Saturday 10 September 2011

Weak UK growth


The UK economy has begun to recover: since the first quarter of 2011, in which GDP growth contracted by 0.1%, the UK economy has seen positive growth in output.

However, this recovery is weak.  Growth has remained stagnant; GDP only increased by 0.2% in the second quarter of 2011.  This is lower than the rate of growth, 0.5%, recorded in the first quarter of 2011.  The most significant negative contribution came from the production industries which decreased by 1.4%.

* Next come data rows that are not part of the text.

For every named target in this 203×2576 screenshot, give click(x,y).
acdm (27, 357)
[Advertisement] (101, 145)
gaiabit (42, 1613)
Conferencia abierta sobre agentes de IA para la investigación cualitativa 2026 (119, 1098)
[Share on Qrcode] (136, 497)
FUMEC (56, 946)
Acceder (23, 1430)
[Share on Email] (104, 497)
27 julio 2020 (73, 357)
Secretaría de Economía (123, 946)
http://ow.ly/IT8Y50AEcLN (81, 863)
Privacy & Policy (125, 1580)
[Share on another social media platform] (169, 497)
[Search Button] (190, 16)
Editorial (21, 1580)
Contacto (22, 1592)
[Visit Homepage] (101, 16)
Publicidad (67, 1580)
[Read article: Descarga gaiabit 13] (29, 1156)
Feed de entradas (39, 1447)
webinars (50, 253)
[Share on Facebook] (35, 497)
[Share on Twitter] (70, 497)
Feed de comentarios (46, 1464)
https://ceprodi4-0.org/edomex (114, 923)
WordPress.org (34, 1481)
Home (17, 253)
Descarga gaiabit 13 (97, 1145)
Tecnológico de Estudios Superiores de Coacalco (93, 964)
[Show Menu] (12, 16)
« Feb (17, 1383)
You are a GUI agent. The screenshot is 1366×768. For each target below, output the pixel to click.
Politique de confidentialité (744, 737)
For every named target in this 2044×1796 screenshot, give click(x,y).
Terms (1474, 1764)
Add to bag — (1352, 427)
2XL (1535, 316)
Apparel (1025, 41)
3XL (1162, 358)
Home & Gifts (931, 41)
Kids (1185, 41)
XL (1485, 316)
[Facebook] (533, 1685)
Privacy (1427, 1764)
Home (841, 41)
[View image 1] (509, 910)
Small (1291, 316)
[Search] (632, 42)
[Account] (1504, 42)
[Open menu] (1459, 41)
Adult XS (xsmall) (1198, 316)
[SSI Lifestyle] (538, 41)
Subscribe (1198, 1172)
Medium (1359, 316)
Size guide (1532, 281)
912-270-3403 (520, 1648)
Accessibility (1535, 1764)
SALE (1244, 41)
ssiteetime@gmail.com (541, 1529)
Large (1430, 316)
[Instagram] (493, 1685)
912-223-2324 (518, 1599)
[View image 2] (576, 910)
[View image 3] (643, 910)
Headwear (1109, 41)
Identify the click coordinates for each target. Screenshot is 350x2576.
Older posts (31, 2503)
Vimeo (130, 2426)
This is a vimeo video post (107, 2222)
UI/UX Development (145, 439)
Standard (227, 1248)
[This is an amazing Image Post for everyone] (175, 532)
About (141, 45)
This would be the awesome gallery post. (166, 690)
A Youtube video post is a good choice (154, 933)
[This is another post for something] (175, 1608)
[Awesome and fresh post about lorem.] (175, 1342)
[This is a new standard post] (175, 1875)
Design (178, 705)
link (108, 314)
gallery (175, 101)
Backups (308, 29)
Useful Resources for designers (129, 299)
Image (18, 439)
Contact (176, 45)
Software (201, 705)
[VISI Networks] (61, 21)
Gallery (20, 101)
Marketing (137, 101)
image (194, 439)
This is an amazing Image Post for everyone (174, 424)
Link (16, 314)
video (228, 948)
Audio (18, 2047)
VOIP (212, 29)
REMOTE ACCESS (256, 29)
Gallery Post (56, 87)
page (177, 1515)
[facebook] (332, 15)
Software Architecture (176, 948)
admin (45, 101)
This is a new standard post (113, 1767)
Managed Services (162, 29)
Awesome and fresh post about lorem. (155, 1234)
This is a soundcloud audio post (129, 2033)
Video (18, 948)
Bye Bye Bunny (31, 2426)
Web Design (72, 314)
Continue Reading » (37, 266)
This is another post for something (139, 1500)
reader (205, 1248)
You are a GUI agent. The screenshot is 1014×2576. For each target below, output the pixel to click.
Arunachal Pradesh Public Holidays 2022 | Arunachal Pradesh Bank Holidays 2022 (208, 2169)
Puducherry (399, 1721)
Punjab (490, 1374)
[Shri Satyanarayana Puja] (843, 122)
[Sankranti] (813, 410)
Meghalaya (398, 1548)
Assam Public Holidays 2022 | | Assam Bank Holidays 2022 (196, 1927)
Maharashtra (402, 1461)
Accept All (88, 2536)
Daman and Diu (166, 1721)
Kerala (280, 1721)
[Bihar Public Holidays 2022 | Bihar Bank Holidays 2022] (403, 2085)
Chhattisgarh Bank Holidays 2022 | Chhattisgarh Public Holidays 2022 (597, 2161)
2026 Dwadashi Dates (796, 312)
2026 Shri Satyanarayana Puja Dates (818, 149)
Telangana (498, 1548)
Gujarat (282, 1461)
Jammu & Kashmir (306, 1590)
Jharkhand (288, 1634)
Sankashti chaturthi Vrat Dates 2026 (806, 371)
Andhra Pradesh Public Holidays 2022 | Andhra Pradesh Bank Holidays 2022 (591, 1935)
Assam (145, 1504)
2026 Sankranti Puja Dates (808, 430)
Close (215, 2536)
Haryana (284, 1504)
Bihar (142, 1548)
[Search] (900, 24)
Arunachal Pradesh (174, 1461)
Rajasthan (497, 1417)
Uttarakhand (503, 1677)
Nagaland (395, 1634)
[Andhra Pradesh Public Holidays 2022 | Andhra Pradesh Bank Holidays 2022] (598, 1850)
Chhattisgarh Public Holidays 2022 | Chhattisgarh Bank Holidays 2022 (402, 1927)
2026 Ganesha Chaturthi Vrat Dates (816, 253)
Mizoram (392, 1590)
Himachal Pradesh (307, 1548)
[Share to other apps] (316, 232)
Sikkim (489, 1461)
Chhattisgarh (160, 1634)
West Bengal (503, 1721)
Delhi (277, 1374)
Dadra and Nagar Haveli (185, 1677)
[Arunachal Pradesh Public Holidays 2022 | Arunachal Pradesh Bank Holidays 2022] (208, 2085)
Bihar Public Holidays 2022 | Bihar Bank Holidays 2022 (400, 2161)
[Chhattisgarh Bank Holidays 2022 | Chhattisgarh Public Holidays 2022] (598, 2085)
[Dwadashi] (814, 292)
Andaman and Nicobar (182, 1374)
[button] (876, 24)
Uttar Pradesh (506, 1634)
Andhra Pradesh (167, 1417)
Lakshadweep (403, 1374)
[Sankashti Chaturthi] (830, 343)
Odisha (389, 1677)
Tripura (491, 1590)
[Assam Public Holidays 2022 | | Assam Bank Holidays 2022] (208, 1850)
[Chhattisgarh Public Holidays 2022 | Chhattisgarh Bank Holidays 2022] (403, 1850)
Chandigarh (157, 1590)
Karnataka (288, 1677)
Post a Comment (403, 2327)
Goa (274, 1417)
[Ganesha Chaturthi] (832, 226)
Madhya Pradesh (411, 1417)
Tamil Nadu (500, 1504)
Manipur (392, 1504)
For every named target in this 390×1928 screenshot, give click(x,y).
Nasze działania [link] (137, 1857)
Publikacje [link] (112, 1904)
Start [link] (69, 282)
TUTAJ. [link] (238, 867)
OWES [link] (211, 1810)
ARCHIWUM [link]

The ONS has attributed this weak growth to the weather.  In the first quarter, it was the snow and cold weather that decreased our productivity.  In the second quarter, it was the sunshine – extra holidays, including for the Royal Wedding.  If not for this, say the ONS, growth would have been 0.5% stronger.

Other reasons include:
  • Weak consumer confidence – anticipation of weak growth leads to consumers saving their extra income.
  • Fragile world economy – the continuing euro zone sovereign debt crisis and the USA’s credit downgrade may have further damaged consumer confidence.
  • Government spending cuts – in an attempt to rebalance the economy, the Coalition government have reduced public spending.  The other components have not yet made up for this fall in government spending.
 There are various policy responses that could be adopted to stimulate growth:
  • Maintain 0.5% bank rate – on September 8, the MPC voted to keep bank rate at this historic low.  A hike in interest rates may further weaken growth by discouraging business investment.
  • Plan B – perhaps the government needs to rethink its aggressive public spending cuts.  The calls of “too soon, too quickly” may be vindicated.  Keynesians would argue for the government to meet the shortfall in private demand.  However, the government would claim that the cuts are actually necessary for a recovery – if the UK does not take control of its debt, then we could lose our credit rating causing interest rates to rocket – and thus, jeopardising the recovery.
  • Quantitative easing – currently at £200bn, this could be further pursued in an attempt to boost liquidity in the economy.  However, this is probably unwise with inflation at 4.4%.